WHAT THE TASK ASKS: Resume the court order on Variable-Parameter's motion, continuing it from the point at which it stops.

EXCERPTED PASSAGE:

•••••

Opinion
Case No. 96-54222 JRG Chapter 11, Adversary No. 98-5089
June 25, 1999
ORDER GRANTING MOTION OF VARIABLE-PARAMETER SEEKING AUTHORITY TO PROSECUTE ADVERSARY PROCEEDING
I. INTRODUCTION
On March 4, 1999, the Court heard Variable-Parameter Fixture Development Corporation's Motion for Authorization to Prosecute Adversary Proceeding Against Comerica Bank-California and Peter Dalton. At the conclusion of the hearing, the Court ruled orally on a portion of the motion and granted it subject to certain conditions. The Court then took under submission the question of whether Variable has alleged sufficient facts to bring a claim for conspiracy to breach fiduciary duty against Comerica Bank and Peter Dalton.
For the reasons hereafter set forth, the Court finds that Variable has alleged sufficient facts to bring a claim for conspiracy to breach a fiduciary duty against Comerica and Dalton.
II. FACTUAL ALLEGATIONS IN THE COMPLAINT
Variable alleges in its proposed First Amended Complaint that Comerica caused Peter Dalton to be appointed as a state Court receiver for the debtor prior to the bankruptcy filing. After the filing, Comerica requested that Dalton become the Chapter 11 trustee of the debtor. As a result of the motion to appoint Dalton as Chapter 11 trustee, John Richardson, the CEO and sole shareholder of the debtor, resigned and Dalton became the new CEO. Dalton was allegedly paid $240,000 in annual salary as CEO. Dalton thereafter released all claims against Richardson allegedly without evaluating the claims or their value. Under a stock pledge agreement, Richardson agreed to pledge all the stock of the debtor to Comerica for the alleged purpose of giving Comerica control over the stock and the operations of the debtor. The stock pledge agreement makes confirmation of a plan of reorganization by the debtor an event of default entitling Comerica to take control of all the stock of the debtor. During the same time period as the above transactions, an affiliate bank of Comerica acquired the right to a significant number of shares of Vari-Lite International, Inc., a principal competitor of the debtor.

•••••

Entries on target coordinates
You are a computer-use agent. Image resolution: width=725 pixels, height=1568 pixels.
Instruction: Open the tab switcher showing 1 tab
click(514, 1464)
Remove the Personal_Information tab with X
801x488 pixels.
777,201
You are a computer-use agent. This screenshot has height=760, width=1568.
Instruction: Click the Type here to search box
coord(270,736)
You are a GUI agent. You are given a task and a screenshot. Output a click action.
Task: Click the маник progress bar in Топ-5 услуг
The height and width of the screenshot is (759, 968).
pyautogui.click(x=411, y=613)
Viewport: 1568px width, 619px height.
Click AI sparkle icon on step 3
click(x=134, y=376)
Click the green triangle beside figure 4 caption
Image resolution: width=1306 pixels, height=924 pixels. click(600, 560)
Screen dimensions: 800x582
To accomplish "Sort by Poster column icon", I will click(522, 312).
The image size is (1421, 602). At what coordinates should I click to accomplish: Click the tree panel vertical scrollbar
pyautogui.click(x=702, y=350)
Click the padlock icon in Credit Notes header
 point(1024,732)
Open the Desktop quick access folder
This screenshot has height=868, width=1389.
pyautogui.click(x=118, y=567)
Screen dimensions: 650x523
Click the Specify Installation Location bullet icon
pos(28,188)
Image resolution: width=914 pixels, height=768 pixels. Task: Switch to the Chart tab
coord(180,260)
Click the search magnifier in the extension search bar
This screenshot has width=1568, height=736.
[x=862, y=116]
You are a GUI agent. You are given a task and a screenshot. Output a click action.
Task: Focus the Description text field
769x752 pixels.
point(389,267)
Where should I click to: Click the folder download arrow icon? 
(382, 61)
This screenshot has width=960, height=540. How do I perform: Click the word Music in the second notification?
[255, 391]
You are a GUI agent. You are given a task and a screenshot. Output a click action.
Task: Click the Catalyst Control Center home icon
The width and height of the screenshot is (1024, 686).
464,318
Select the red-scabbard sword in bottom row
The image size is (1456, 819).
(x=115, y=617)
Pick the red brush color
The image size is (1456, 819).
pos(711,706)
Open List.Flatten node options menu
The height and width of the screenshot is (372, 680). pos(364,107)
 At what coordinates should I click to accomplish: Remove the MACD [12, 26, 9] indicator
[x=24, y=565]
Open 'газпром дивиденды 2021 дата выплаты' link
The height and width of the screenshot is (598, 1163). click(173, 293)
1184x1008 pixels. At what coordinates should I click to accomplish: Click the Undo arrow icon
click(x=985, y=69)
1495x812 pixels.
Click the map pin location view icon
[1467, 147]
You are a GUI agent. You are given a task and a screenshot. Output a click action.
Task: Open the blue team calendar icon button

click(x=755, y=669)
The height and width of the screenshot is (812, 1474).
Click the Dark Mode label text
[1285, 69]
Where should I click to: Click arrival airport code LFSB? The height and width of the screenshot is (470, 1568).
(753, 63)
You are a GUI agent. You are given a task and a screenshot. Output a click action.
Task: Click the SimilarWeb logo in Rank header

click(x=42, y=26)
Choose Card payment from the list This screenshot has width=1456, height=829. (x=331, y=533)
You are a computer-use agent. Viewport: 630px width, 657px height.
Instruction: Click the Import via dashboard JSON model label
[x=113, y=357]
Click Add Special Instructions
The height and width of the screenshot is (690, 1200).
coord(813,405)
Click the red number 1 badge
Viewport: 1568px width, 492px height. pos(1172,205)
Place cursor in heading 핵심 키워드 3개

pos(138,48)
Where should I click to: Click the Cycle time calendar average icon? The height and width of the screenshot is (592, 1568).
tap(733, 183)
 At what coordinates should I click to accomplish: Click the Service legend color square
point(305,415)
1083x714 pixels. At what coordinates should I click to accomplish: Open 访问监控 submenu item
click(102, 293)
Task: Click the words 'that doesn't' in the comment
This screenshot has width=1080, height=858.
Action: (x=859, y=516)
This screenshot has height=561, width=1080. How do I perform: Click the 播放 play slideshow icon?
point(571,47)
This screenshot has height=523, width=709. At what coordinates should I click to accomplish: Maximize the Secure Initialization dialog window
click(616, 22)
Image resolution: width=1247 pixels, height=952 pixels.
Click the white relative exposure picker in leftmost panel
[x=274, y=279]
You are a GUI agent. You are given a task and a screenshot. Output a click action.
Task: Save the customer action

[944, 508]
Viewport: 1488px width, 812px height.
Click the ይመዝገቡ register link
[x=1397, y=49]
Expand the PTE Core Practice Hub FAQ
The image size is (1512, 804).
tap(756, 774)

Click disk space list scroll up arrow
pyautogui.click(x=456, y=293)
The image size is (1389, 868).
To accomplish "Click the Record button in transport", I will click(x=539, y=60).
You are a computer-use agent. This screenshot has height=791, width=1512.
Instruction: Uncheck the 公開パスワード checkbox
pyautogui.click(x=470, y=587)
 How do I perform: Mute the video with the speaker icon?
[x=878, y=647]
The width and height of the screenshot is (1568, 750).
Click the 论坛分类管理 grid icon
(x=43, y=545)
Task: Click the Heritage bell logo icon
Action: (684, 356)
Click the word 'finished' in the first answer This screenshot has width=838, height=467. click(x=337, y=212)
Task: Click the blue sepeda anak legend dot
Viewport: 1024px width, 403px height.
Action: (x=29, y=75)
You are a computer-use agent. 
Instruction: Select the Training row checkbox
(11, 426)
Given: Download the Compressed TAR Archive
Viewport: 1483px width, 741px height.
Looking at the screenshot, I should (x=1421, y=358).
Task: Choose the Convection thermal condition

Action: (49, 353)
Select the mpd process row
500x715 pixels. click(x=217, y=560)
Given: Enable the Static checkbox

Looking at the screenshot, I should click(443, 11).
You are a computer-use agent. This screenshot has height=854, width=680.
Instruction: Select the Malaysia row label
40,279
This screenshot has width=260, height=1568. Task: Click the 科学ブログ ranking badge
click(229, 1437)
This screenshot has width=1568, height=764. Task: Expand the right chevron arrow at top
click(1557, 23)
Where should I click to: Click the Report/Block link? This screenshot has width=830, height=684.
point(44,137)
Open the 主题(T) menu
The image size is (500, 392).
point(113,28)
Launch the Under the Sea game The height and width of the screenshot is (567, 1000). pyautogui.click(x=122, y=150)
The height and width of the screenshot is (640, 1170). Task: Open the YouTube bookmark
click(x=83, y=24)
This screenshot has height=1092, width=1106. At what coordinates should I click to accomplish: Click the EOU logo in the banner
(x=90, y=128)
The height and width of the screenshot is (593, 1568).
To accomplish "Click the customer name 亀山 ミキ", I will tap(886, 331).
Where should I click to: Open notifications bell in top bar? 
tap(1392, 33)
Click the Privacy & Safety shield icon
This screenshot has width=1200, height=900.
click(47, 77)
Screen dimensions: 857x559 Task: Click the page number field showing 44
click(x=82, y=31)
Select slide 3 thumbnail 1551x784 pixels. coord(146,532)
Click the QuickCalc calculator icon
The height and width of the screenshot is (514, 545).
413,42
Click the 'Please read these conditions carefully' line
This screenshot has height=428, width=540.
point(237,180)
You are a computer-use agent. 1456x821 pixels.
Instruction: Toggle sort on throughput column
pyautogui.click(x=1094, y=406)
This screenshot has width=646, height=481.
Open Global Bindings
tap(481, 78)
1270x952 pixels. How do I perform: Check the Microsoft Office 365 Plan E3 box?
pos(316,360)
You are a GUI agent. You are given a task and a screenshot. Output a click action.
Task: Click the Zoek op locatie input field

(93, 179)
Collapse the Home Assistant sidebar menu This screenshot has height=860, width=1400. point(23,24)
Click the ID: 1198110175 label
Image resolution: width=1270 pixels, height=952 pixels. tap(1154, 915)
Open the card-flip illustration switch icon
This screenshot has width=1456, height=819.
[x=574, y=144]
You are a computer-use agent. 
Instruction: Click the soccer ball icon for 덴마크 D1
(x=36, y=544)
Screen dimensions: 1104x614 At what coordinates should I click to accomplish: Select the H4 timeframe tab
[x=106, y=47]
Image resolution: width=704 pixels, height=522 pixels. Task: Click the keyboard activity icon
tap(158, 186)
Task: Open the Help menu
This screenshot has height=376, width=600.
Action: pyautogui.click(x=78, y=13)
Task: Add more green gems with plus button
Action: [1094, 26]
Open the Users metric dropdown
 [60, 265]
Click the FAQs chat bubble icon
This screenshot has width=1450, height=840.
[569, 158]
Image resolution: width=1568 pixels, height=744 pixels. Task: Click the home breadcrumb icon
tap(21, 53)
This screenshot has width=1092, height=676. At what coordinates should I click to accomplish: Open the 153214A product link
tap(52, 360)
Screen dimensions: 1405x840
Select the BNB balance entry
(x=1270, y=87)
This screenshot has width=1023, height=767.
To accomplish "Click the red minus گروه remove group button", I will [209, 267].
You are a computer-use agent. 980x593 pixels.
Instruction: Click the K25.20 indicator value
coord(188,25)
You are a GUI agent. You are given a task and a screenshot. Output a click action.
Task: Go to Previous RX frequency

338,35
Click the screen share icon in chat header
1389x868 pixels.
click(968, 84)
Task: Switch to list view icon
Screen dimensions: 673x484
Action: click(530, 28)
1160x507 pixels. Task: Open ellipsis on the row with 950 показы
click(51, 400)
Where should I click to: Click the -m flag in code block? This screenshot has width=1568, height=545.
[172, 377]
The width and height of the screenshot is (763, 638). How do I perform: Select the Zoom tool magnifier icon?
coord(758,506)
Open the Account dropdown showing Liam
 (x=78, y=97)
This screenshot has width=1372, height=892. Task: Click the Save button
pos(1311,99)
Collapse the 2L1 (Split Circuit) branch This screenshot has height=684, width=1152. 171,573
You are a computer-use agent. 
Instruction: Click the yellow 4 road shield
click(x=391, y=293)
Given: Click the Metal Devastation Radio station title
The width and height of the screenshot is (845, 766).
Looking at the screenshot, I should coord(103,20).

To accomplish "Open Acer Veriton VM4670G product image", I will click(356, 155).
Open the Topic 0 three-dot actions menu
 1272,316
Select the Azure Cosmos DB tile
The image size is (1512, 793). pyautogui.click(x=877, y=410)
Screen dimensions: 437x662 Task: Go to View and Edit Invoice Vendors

•••••

TASK OUTPUT:
The proposed First Amended Complaint is attached as Exhibit A to the "Notice of Motion and Motion by Creditor Variable-Parameter Fixture Development Corporation for Authorization to Prosecute Adversary Proceeding Against Comerica Bank-California and Peter Dalton."
The complaint also alleges additional conduct by Comerica demonstrating control over the debtor. Such conduct includes substantial control over the operations of the debtor, such as the ability to set officer salaries and to control payment of the debtor's debts and obligations, and control over the settlement of a pending patent infringement lawsuit by Variable.
Variable also alleges that Dalton and Comerica have worked together to facilitate the acquisition of a controlling interest in the debtor and/or its assets, for the sole or principal benefit of Comerica and Dalton, and to the detriment of the debtor's unsecured creditors. For example, Dalton supported and adopted Comerica's position that the alleged debt to Comerica in the sum of approximately $3.9 million is fully secured. Dalton and Comerica also allegedly worked together to facilitate Comerica's retention of $1 million or more in post-petition interest payments. Furthermore, Dalton and Comerica allegedly impaired the ability of prospective bidders to compete fairly with Dalton for acquisition of the debtor's assets by refusing to produce information about the debtor and moving the debtor's operations to Redding, California.
III. DISCUSSION
Variable has asserted a claim for conspiracy to breach fiduciary duty against Comerica and Dalton. Variable argues that Comerica has exercised such control over Morpheus Lights that it has put itself in a fiduciary position and is capable of being sued for the breach of this duty. Comerica agrees that such a cause of action theoretically exists but argues that the facts alleged are not enough to satisfy what is required to assert the claim. Variable alternatively argues that, if it cannot sue on the conspiracy theory, it can proceed on the theory that Comerica induced Peter Dalton to breach his fiduciary duty. The Court finds that Variable has alleged facts sufficient to demonstrate a fiduciary duty between Comerica and the debtor. Hence, Variable's alternative argument will not be addressed.
Variable argues that Comerica is in fact a fiduciary of Variable. According to general corporate theory, a fiduciary includes an officer, director, agent, majority shareholder or a minority shareholder exercising actual control over the corporation. See In re N D Properties, Inc., 799 F.2d 726, 731-32 (11th Cir. 1986), citing 12B Fletcher, Cyclopedia Corporations § 5811 at 156-57 (1984). Variable claims that Comerica is a fiduciary because Comerica exercised that degree of control found in a fiduciary relationship.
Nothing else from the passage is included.